[Dataset entries]
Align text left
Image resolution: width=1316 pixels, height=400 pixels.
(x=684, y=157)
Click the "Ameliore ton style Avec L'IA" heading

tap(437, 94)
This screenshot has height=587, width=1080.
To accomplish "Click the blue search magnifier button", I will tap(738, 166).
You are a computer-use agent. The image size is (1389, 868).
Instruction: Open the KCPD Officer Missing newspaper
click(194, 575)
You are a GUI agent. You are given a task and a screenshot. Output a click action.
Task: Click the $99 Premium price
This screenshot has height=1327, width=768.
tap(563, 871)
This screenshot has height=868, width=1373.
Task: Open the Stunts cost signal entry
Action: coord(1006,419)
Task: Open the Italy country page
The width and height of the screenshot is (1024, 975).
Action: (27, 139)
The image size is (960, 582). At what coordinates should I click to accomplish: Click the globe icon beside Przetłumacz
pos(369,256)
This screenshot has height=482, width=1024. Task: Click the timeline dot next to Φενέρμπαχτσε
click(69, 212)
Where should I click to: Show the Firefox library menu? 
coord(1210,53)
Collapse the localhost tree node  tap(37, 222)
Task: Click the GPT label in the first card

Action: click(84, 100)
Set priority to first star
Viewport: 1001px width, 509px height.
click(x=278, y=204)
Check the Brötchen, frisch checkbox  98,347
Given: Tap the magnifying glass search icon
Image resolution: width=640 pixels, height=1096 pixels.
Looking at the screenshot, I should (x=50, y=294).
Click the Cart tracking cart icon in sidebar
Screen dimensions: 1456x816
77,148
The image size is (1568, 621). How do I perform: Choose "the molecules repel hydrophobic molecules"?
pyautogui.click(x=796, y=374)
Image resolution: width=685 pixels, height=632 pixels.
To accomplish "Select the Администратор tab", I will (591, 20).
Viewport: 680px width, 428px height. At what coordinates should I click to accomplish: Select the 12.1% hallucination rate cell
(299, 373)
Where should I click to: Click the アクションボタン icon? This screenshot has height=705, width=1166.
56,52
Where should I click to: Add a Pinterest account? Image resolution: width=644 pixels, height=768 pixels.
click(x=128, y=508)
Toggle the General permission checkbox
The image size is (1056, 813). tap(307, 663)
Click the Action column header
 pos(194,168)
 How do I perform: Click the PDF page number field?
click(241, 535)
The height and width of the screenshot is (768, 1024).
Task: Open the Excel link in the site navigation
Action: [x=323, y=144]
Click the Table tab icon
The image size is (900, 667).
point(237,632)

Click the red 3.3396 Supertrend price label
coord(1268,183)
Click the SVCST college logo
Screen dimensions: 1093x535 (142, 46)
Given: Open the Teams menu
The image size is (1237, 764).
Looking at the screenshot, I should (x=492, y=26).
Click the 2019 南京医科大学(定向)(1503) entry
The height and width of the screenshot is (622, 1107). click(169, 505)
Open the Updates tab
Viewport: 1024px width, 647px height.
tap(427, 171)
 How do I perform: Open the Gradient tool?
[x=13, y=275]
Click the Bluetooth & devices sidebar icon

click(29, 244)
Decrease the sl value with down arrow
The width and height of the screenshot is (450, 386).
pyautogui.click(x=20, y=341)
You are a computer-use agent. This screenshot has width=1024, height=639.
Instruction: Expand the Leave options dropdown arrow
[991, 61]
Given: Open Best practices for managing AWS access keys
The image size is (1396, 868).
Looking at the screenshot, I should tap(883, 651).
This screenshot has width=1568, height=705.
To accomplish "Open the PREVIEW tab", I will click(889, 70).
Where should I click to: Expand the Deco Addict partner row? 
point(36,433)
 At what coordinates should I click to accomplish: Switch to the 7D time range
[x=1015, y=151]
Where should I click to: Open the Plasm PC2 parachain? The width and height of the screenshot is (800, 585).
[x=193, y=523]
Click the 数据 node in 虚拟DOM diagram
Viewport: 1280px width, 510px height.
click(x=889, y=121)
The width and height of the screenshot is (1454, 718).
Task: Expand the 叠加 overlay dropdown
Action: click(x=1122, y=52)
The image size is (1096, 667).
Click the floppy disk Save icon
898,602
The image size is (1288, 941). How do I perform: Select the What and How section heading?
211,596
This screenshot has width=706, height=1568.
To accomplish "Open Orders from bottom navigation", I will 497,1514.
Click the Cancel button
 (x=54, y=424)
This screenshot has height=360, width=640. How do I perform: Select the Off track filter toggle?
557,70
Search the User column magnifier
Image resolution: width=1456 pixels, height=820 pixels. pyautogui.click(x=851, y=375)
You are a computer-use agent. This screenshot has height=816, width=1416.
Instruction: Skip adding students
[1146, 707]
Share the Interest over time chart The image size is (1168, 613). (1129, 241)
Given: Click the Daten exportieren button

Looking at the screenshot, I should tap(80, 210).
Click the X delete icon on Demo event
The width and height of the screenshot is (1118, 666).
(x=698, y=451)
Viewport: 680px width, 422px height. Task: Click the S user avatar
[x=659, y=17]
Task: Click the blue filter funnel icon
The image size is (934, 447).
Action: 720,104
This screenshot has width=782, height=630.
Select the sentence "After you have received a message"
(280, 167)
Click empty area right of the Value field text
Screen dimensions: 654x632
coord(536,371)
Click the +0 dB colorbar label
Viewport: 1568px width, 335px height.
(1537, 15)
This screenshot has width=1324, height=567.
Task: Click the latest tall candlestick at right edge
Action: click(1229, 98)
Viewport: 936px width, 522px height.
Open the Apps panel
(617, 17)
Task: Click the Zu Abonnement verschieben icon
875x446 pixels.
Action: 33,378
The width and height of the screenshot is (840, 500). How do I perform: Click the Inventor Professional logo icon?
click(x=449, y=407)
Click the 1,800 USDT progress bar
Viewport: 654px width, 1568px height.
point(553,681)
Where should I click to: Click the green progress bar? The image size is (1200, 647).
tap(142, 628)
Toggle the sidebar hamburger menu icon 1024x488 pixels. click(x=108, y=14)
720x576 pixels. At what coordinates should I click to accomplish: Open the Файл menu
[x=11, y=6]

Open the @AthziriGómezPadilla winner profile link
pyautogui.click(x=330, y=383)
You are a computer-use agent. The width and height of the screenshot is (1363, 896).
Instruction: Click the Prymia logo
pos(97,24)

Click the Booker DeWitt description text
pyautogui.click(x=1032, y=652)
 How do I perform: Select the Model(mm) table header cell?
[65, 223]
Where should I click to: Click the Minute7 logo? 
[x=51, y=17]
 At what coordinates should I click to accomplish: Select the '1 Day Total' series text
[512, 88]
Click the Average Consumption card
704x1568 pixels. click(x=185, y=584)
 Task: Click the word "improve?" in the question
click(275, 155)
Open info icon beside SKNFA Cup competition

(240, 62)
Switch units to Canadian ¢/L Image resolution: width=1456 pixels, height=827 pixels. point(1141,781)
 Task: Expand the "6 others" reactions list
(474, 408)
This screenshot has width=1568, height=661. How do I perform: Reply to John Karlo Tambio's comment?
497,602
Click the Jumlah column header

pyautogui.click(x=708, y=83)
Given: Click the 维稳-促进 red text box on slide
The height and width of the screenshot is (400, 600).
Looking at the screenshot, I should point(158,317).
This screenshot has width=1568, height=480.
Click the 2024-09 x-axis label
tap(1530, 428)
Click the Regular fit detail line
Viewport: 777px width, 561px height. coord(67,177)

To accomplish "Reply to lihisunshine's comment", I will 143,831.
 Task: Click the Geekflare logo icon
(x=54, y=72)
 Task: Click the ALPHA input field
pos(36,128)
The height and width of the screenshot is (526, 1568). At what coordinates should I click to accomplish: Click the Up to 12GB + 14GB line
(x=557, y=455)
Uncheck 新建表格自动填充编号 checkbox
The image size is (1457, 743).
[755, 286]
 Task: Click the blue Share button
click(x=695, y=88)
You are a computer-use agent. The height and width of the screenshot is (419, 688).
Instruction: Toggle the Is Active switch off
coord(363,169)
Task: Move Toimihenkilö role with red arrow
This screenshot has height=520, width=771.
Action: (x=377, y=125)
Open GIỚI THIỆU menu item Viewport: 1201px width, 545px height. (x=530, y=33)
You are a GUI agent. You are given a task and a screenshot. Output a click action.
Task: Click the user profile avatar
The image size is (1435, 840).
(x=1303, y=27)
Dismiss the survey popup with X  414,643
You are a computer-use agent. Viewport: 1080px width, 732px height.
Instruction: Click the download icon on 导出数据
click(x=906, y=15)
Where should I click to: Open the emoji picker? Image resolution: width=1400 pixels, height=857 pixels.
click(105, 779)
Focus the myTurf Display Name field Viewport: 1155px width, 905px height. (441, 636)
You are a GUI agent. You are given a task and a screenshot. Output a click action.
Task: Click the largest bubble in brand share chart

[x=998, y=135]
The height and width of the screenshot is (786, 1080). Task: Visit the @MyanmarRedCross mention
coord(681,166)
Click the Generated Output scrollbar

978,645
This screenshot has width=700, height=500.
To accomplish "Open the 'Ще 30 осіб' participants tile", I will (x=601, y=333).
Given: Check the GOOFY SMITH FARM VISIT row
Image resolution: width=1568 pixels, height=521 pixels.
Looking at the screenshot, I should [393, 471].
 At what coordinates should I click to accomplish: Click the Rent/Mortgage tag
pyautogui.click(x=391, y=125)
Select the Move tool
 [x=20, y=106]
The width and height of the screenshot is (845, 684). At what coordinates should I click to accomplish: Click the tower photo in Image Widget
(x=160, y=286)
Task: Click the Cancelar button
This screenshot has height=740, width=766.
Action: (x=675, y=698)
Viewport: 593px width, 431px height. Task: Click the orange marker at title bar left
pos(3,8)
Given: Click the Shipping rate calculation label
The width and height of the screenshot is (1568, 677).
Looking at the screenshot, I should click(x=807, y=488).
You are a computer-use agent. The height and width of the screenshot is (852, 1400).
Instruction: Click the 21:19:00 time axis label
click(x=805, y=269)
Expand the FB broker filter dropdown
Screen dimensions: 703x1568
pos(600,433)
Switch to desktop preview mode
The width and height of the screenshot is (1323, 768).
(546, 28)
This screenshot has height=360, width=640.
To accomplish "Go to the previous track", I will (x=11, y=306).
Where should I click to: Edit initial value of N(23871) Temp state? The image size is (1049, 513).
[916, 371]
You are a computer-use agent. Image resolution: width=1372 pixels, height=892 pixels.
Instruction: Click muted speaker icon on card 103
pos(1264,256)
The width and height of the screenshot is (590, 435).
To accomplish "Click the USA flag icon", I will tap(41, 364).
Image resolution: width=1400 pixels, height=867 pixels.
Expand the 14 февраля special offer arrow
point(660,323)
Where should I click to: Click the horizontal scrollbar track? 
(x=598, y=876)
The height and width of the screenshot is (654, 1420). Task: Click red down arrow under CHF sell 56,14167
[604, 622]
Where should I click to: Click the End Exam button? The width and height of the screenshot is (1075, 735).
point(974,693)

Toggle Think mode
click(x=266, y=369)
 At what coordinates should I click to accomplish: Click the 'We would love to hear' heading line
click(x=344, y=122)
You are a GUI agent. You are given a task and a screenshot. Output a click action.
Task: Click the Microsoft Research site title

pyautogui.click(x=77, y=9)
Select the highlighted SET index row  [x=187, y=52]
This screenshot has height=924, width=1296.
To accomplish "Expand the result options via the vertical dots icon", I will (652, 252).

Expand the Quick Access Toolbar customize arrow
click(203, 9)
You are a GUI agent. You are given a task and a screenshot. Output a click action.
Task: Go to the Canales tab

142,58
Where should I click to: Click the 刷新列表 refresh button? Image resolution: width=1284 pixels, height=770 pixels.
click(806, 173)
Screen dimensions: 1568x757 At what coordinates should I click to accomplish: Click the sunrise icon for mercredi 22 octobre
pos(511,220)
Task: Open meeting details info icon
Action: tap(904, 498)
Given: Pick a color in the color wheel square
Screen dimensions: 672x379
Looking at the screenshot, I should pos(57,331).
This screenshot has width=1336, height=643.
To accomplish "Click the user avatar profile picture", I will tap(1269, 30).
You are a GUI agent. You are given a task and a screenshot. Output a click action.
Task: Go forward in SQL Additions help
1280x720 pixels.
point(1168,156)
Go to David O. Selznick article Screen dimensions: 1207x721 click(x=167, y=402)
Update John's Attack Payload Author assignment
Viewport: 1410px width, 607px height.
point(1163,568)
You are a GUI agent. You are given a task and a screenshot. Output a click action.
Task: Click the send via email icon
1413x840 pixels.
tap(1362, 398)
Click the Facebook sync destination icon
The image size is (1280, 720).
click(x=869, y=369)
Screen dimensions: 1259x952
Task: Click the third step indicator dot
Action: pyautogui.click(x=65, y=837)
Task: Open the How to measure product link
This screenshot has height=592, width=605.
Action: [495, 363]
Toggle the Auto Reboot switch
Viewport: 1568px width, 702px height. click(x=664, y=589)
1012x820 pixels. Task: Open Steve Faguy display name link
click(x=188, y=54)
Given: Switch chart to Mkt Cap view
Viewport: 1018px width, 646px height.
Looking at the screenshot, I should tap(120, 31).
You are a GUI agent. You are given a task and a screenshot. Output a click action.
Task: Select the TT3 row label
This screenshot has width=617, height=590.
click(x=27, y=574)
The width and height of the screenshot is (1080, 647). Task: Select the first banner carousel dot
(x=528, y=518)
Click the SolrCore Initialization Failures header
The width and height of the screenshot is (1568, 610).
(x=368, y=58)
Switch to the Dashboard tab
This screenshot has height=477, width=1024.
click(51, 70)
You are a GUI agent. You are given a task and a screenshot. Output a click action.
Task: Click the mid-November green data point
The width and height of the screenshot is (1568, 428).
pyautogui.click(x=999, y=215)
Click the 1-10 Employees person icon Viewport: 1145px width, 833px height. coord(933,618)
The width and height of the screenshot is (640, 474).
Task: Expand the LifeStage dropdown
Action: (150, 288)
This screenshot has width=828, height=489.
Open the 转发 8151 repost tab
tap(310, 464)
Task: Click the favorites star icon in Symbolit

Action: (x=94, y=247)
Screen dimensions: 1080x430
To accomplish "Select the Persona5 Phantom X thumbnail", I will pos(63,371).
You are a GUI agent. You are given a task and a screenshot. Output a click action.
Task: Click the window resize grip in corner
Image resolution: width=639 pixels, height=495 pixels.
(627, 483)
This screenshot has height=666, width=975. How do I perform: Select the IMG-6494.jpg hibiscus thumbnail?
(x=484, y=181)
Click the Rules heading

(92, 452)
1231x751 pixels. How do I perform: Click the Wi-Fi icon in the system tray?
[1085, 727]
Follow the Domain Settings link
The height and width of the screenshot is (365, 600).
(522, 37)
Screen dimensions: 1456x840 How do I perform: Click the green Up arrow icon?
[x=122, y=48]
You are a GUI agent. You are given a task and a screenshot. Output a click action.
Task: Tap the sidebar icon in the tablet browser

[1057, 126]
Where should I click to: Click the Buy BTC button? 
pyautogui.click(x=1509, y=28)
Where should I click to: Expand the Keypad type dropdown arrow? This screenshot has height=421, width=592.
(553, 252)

■ **Exercise objective**: Starting at the line above that contains "Click the floppy disk Save icon", write out each line exactly until the line that contains "This screenshot has width=782, height=630." has been written, and stop there.

■ **Exercise solution**:
Click the floppy disk Save icon
898,602
The image size is (1288, 941). How do I perform: Select the What and How section heading?
211,596
This screenshot has width=706, height=1568.
To accomplish "Open Orders from bottom navigation", I will 497,1514.
Click the Cancel button
 (x=54, y=424)
This screenshot has height=360, width=640. How do I perform: Select the Off track filter toggle?
557,70
Search the User column magnifier
Image resolution: width=1456 pixels, height=820 pixels. pyautogui.click(x=851, y=375)
You are a computer-use agent. This screenshot has height=816, width=1416.
Instruction: Skip adding students
[1146, 707]
Share the Interest over time chart The image size is (1168, 613). (1129, 241)
Given: Click the Daten exportieren button

Looking at the screenshot, I should tap(80, 210).
Click the X delete icon on Demo event
The width and height of the screenshot is (1118, 666).
(x=698, y=451)
Viewport: 680px width, 422px height. Task: Click the S user avatar
[x=659, y=17]
Task: Click the blue filter funnel icon
The image size is (934, 447).
Action: 720,104
This screenshot has width=782, height=630.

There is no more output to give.